• The task
Please repeat, exactly as they stand, the line containing "This screenshot has height=878, width=1372." and the lines after it through the final line of the listing below, minus pictures.

• Data to use
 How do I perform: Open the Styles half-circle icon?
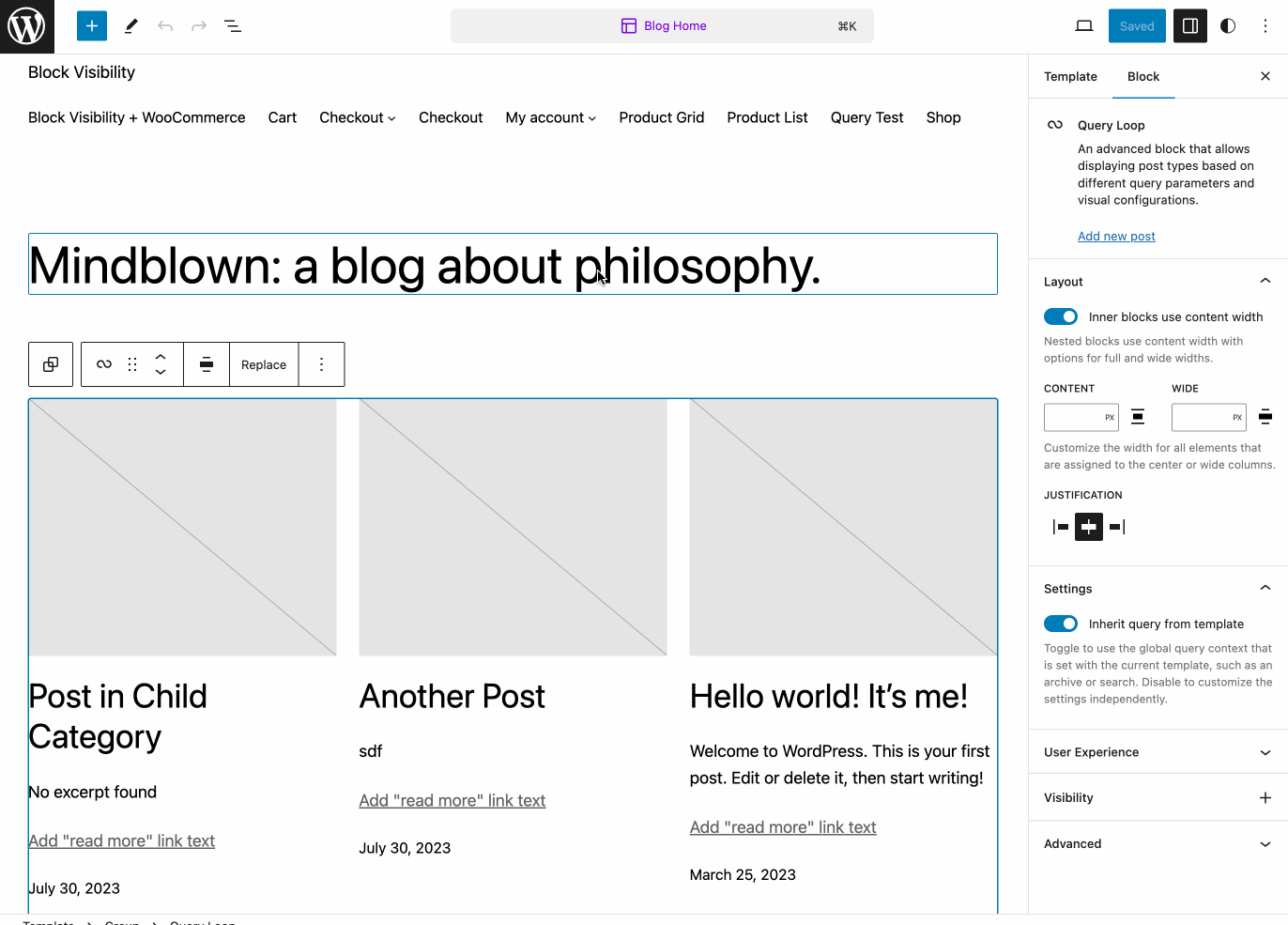coord(1228,26)
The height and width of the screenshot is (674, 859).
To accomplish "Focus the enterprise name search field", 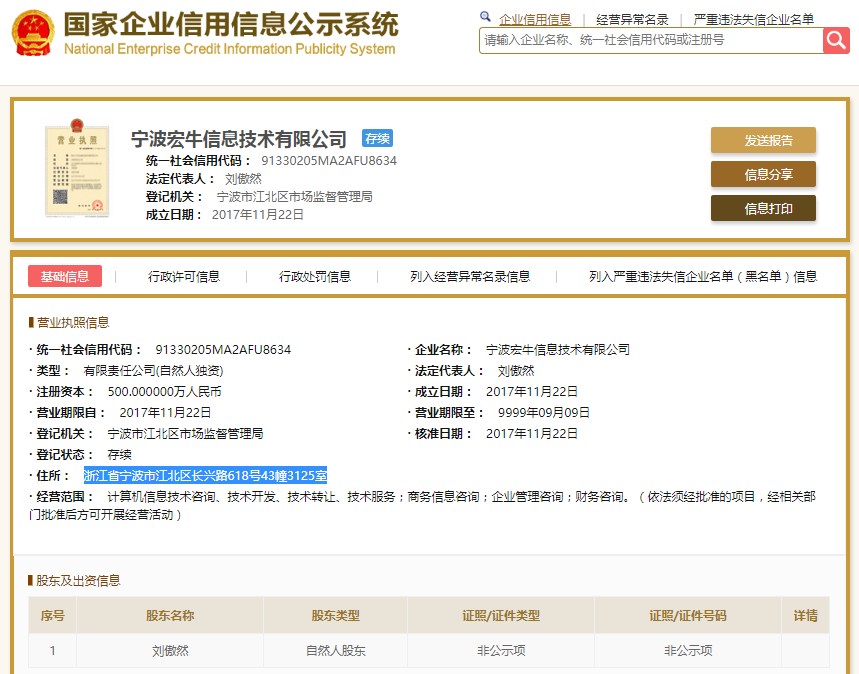I will click(x=650, y=40).
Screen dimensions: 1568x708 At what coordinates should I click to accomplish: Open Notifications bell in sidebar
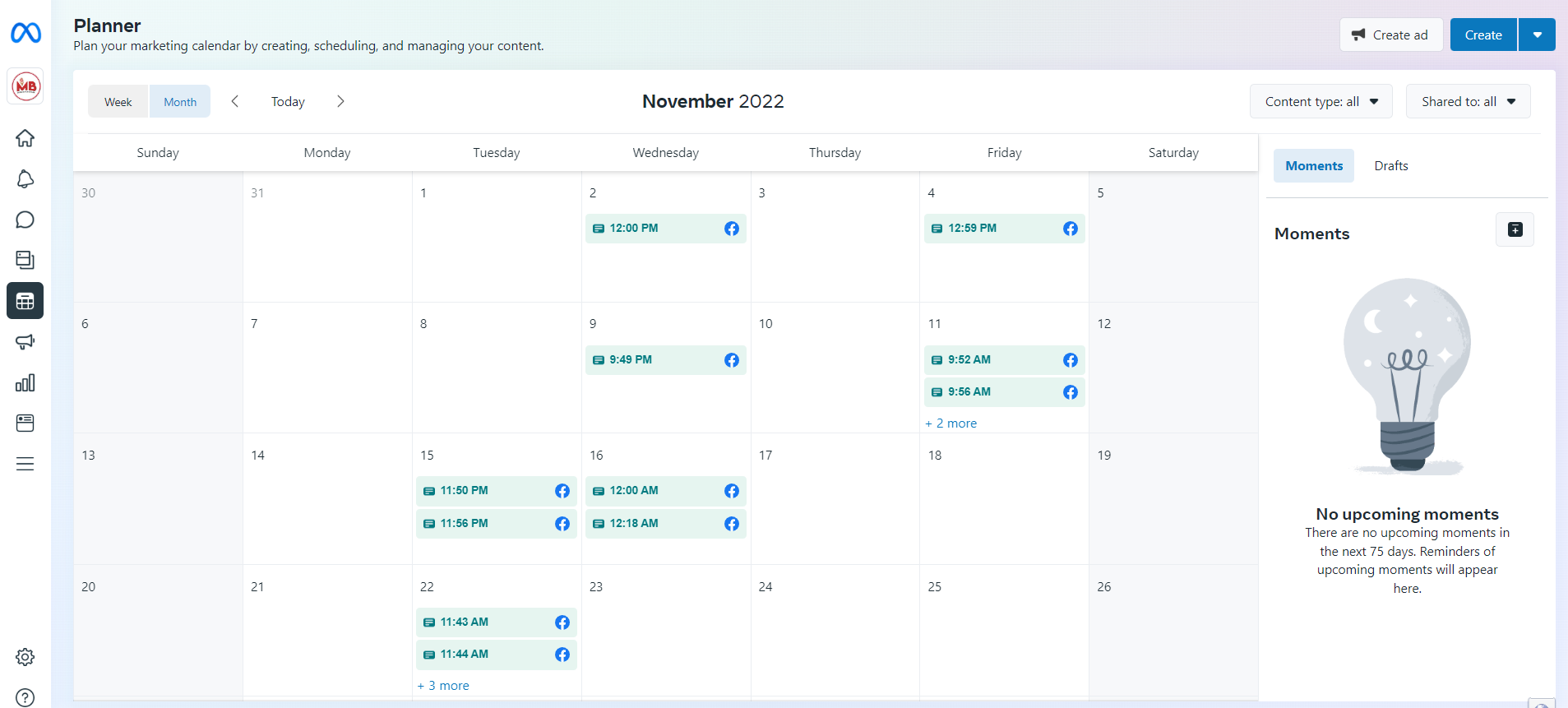click(x=25, y=179)
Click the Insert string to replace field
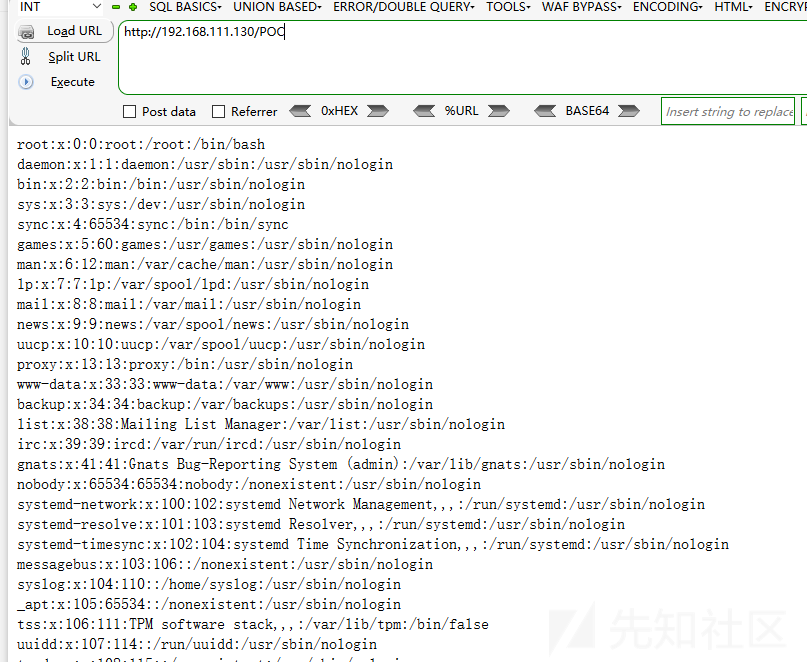 click(x=728, y=111)
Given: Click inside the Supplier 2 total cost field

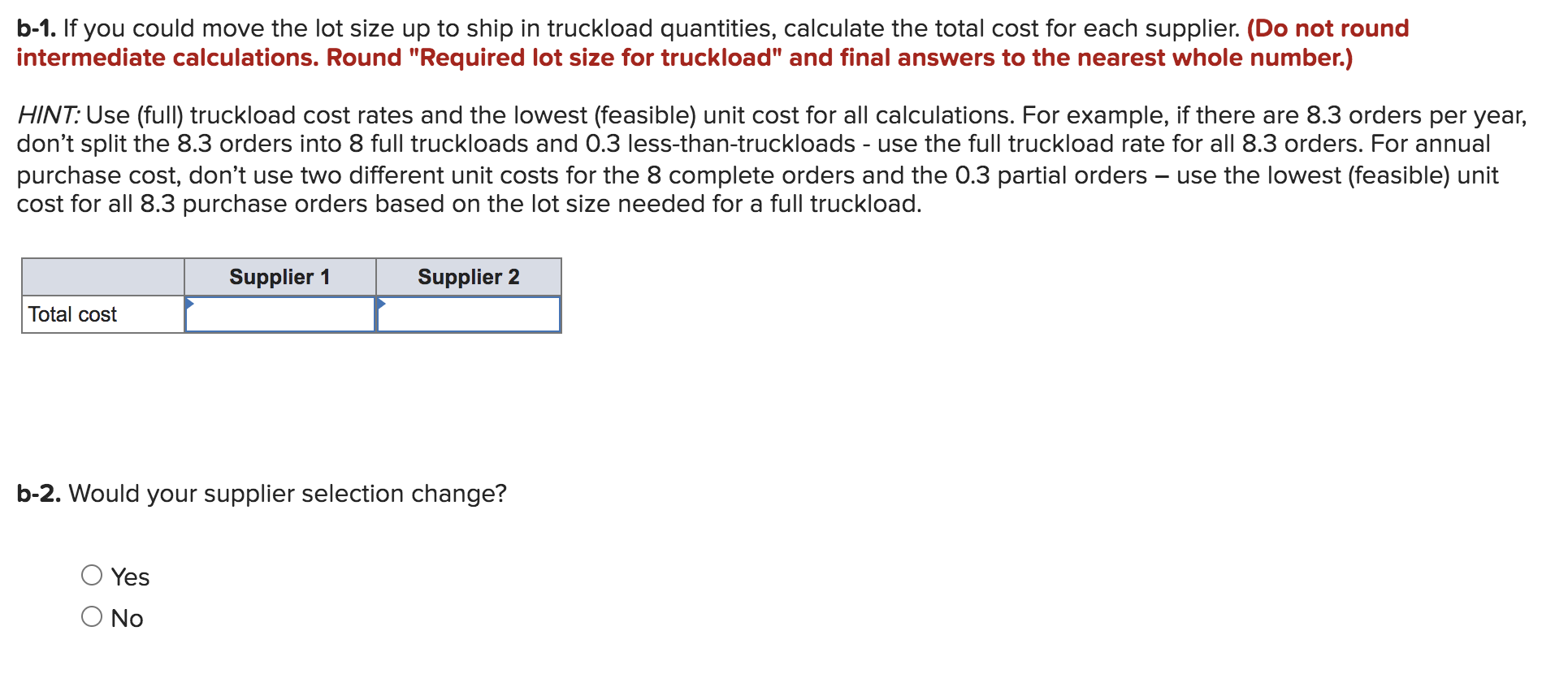Looking at the screenshot, I should tap(470, 315).
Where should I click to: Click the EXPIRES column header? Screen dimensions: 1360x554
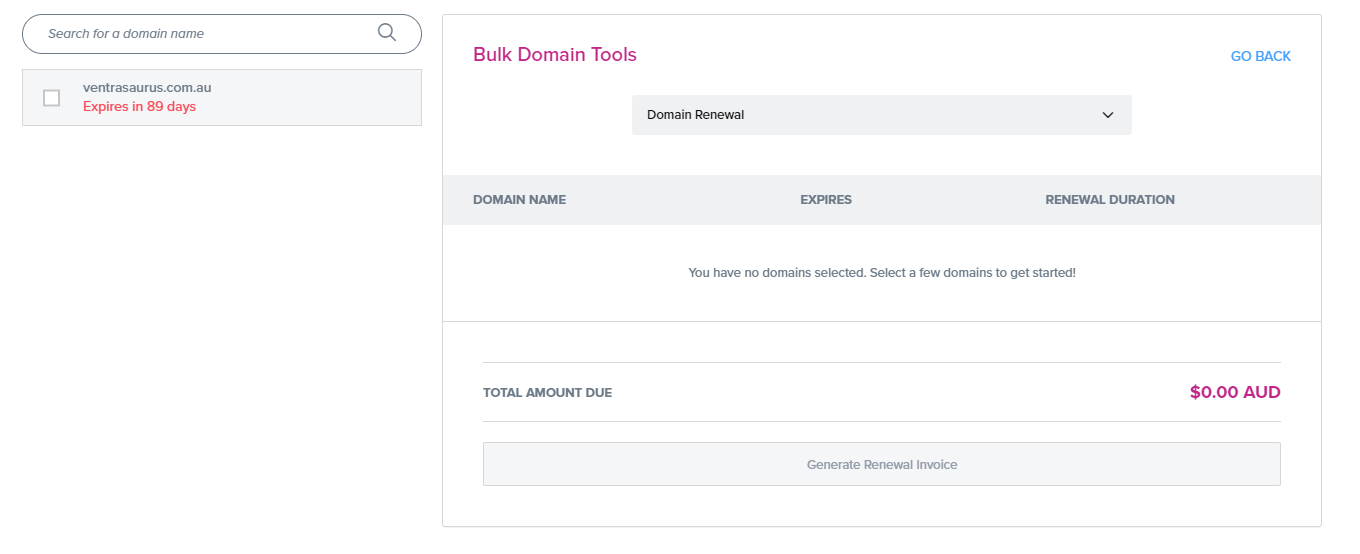click(826, 200)
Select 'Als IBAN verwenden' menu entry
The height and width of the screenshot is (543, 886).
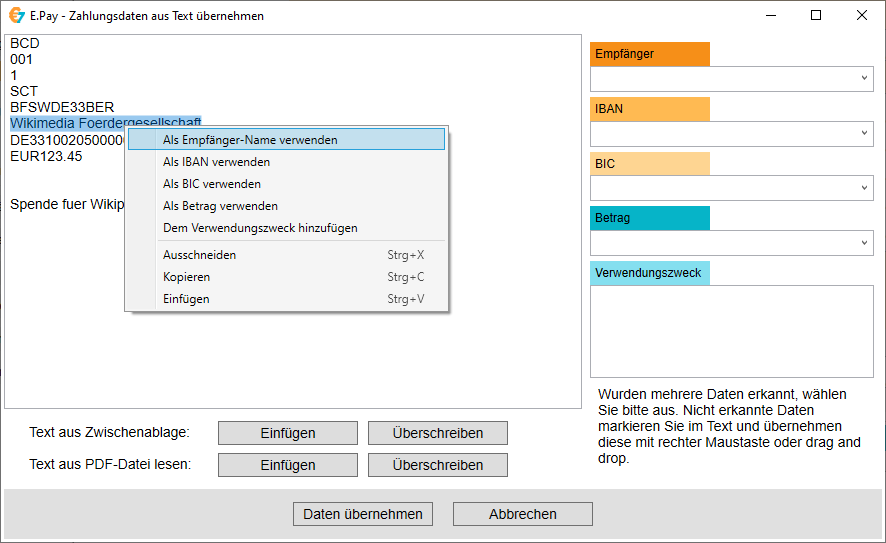216,162
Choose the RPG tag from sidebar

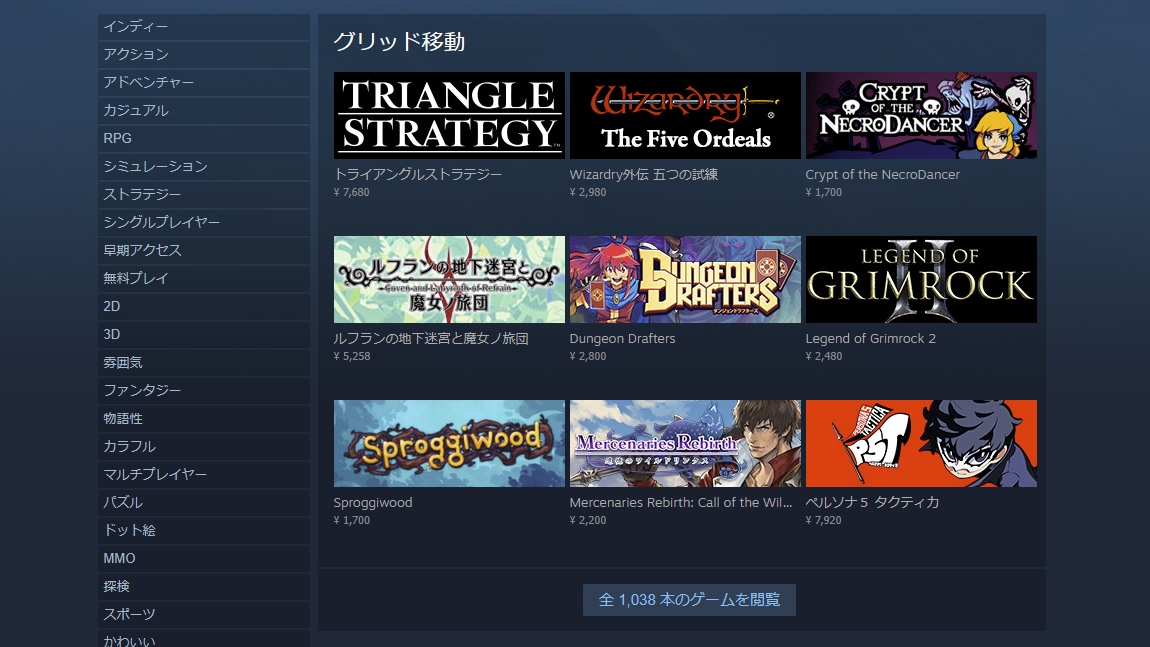click(x=204, y=139)
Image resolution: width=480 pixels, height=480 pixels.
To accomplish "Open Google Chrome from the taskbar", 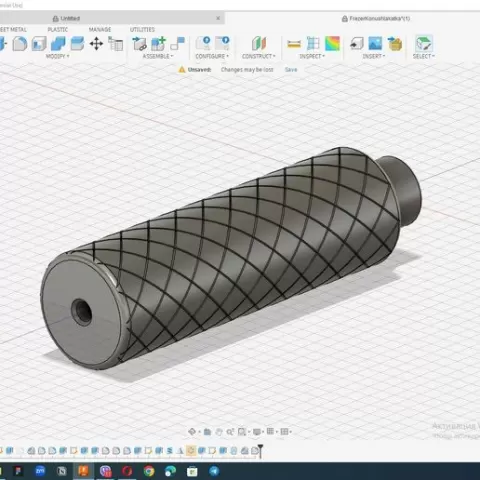I will pyautogui.click(x=149, y=471).
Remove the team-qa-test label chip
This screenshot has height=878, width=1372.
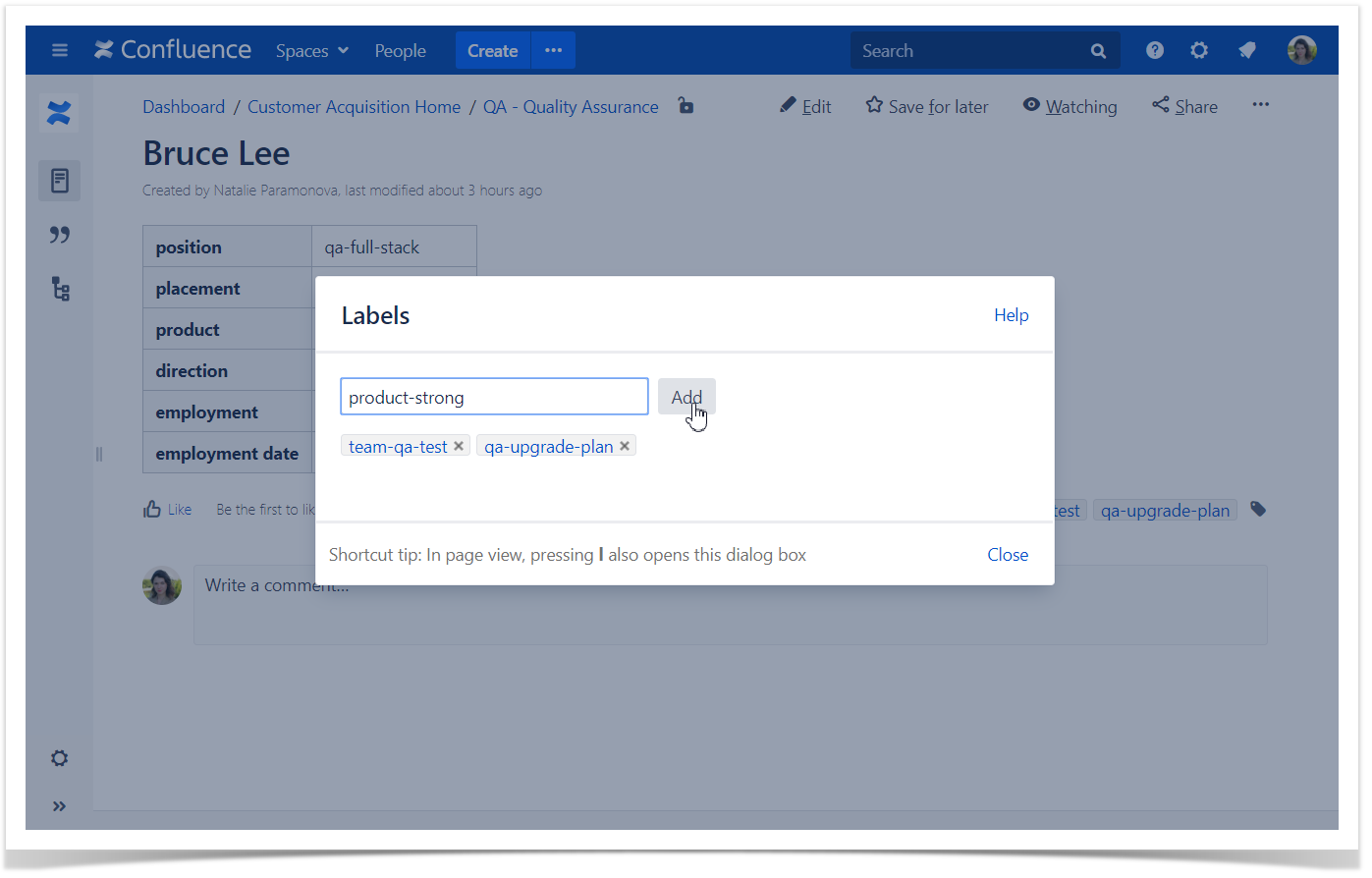click(459, 445)
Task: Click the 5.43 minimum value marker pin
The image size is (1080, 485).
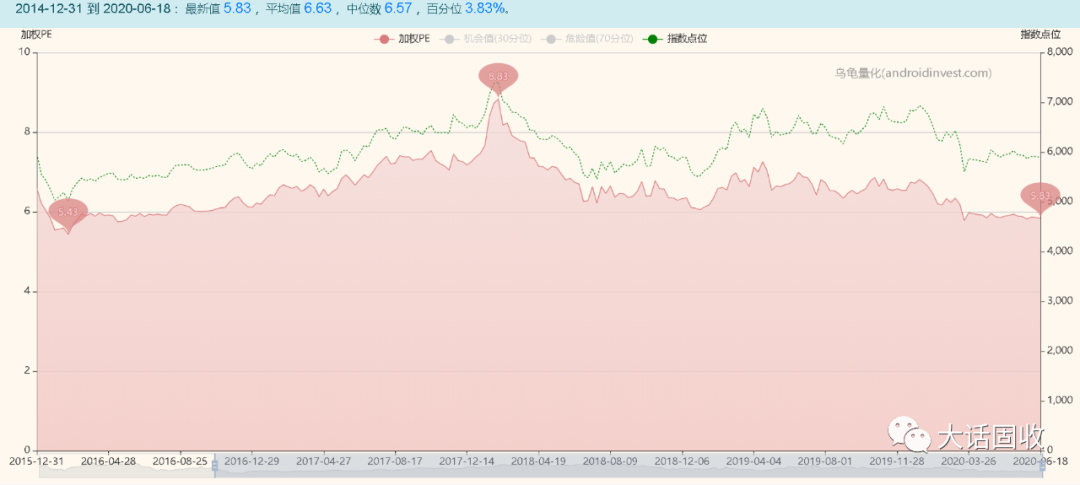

• Reply
This screenshot has height=878, width=1372.
click(459, 445)
Task: Click the 5.43 minimum value marker pin
The image size is (1080, 485).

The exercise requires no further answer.